What needs to be done — Counting only exact-case matches, how many lines in the rows below contain the string "screenshot"? Reply with the number alone.

Records to process —
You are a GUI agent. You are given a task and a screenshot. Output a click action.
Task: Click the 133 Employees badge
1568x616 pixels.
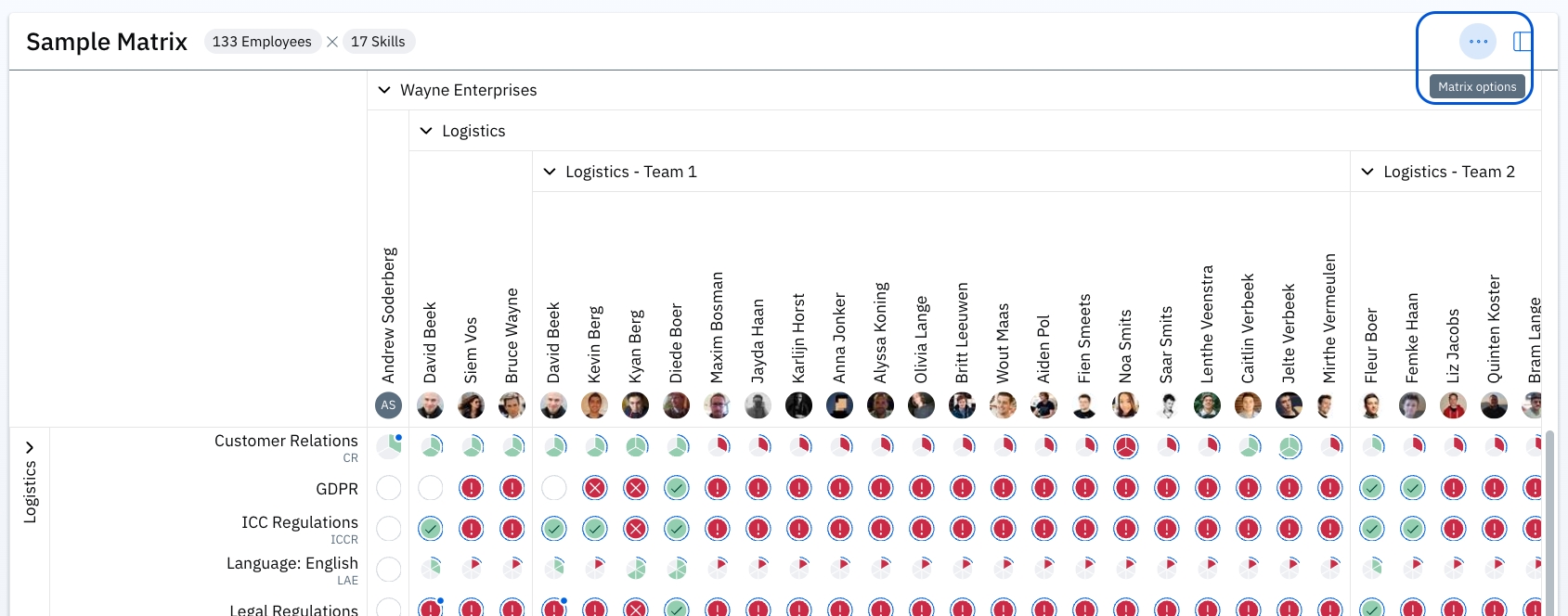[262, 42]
==
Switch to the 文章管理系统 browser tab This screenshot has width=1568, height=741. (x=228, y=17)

The completed task — 2